> [APPLY WHAT YOU READ]
1. List every data directory path named in the bioinformatics exercise.
2. Write what comes next in the bioinformatics exercise, picking up right after its final sentence.

> [PASSAGE SHOWN]
----------
You will now do some basic statistic on the protein sets that you have found.

  • How many genes are there in each of the three data sets? HINT: do this for each of the three directories of files you have, ~/data/genbank, ~/data/refseq, ~/data/prodigal

    # go to the directory you want to be in, either ~/data/genbank, ~/data/refseq or ~/data/prodigal
    cd <directory>
    # count the number of genes
    grep -c “>” *.proteins.fsa
    Question: which data set contains the fewest and which one contains the most genes?

  • How long are the genes in each data set?

    # go to the directory you want to be in, either ~/data/genbank, ~/data/refseq or ~/data/prodigal
    cd <directory>
    # calculate the statistics for the gene sets in your directory:
    foreach i ( *.proteins.fsa)
    python ~karinl/scripts/utils/ $i
Question: can you see any differences between the data sets? Are genbank/refseq/prodigal proteins noticably longer or shorter than the others? Do some genomes have noticably longer or shorter genes than the others?

Genome Atlas

Many of the properties that we have shown you today can be presented in a genome atlas, a circular map of the genome. You have seen several of them in the lectures up till now.

We have prepared atlases for many genomes already.

Access the webpages with the prepared atlases. Select ONE of your genomes to examine. 

Things to look at:

BASE Atlas
  • Is your organism AT or GC rich? Does that correspond to what you found earlier?
  • Where is the replication origin in your organism? (HINT: look at the distribution of Gs and As).
----------
> [DATA PROVIDED]

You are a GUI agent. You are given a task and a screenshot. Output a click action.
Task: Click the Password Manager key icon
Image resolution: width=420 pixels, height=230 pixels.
----------
> [ANSWERS FOR THE EXERCISE]
1.
~/data/genbank
~/data/refseq
~/data/prodigal

2.
  • Are there any regions in your genome that are more AT or GC rich than the rest of the genome?
  • Can you identify the leading and the lagging strand of your genome?
  • Which strand are the genes on? Is there any tendencies for the genes to be either on the leading or the lagging strand, or are they randomly distributed?
  • Can you find any regions that might be highly expressed (HINT: very flexible regions). Can you tell why this region could be higly expressed? What happens if this region also easily melts - would this help or hinder expression?
  • Can you find any regions that can mutate easily (HINT: AT rich regions that can melt easily).
  • Can you find any regions that might be protected against mutation (HINT: rigid regions that won't melt easily).

  • Can you find any globally repeated sequences, either direct or inverted, in this genome? How are these repeats located in relation to the genes in the genome?
  • Are there more local than global repeats, in your opinion?

  • How many rRNA genes does it have? Where are they located (close or far away from the origin of replication, randomly distributed or something else?).
  • Do any of the rRNAs have tRNAs in them?
  • Do the rRNA genes have any special features in the structural parameters? Are there repeats in this region, is the DNA especially flexible, or something else?